Last but not least there is the AUGraphicEQ
, which, as the name suggests, provides a graphic equalizer for targeting particular frequency bands for amplification or suppression:
The graphic equalizer shown here - which I didn’t use for the nuthatch recording - is set for suppressing a band of noise in the 630-1200 Hz range.
After applying different filters, we should end up with a spectrogram that looks something like this:
Now we can much more clearly see and hear the nuthatches!
Last but not least, we need to export the modified file under a new file name using File -> Export Audio...
:
Uploading and linking
Now that we have a cleaned file (and the original; see below), we can upload to Soundcloud and link the files to an observation. The download interface is quite clean:
You can edit the recording information as you see fit:
Also be sure to edit the ‘Metadata’ tab to adjust the copyright as you see fit. Here I’ve made the recording Creative Commons Attribution-ShareAlike.
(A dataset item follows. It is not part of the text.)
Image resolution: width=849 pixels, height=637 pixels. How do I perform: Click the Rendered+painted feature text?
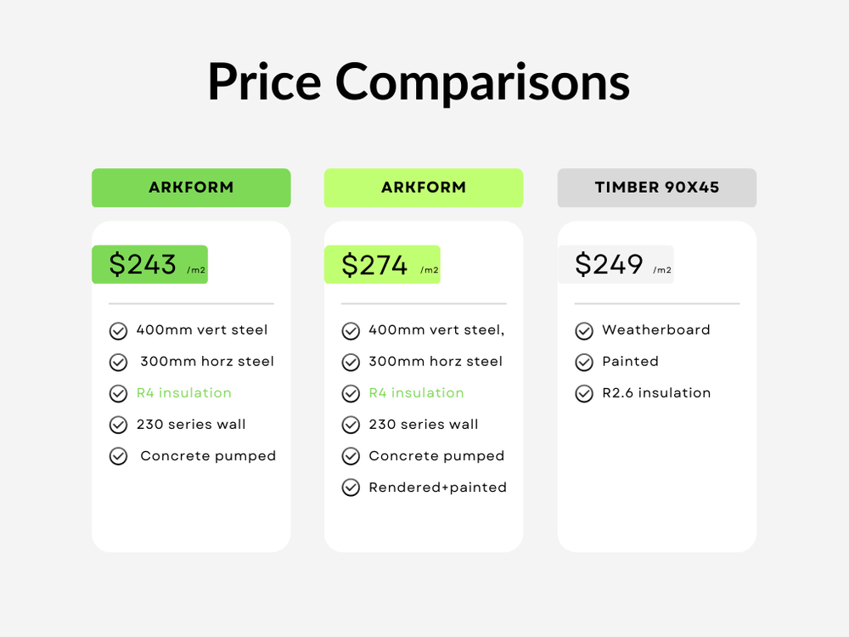pos(437,488)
Now that it’s uploaded, the clean file can be found here.
_Optional ?_
I previously suggested (below) that it might be worth uploading both the original and the cleaned versions of files. iNaturalist user @aredoubles noted that may not be necessary because we’re not adjusting the tempo or frequency of the calls / songs. That’s true, but I would add one caveat. One Audacity tool I didn’t mention above, but have used, is Noise Reduction
, which can affect the focal call / song. If Noise Reduction
is used for background noise that occurs in the same frequency band as the target call / song then it might be worht uploading the original, too.
Update 01 Apr 2016
I just saw a talk at the 2016 ASB meeting looking at bird calls across a background noise gradient. The results suggest a shift in call frequency in the face of anthropogenic noise. One limitation of the study was that it is restricted to one county in South Carolina. If we include the originals with the clean calls, then these recordings could be used in broad-scale analyses of these sorts of questions of the “soft” effects of human encroachment.
Note: Up until now I have been uploading just the best version of the recording. But as I’ve been writing this post I realized that it’s probably better to include the clean version and the original. The primary reason is that I’m a novice at sound editing, and I don’t know if I’m inadvertently modifying some part of the sound that shouldn’t be modified. By placing the original in the record, someone with a lot more knowledge might be able to get a better recording that can be used in some sort of analysis, e.g., about bird song evolution.
The last step is linking the Soundcloud files to the observation. In this case, I created a record using the iPhone app right after I made the recording. The recordings (original and clean) are available from the web interface, in the Add media box in the upper-right corner of the page:
After checking the appropriate boxes be sure to save the edits!
Now the information needed to confirm an observation - a cleaned audio recording - is available.
Comments?
Until I get commenting set up here, please leave comments at this iNaturalist entry. Thanks!
Upate 29 Mar 2016
Added some clarifying text, an image of the graphic equalizer tool, and updated the note about uploading the original and clean versions of a recording. Thanks @aredoubles for the feedback!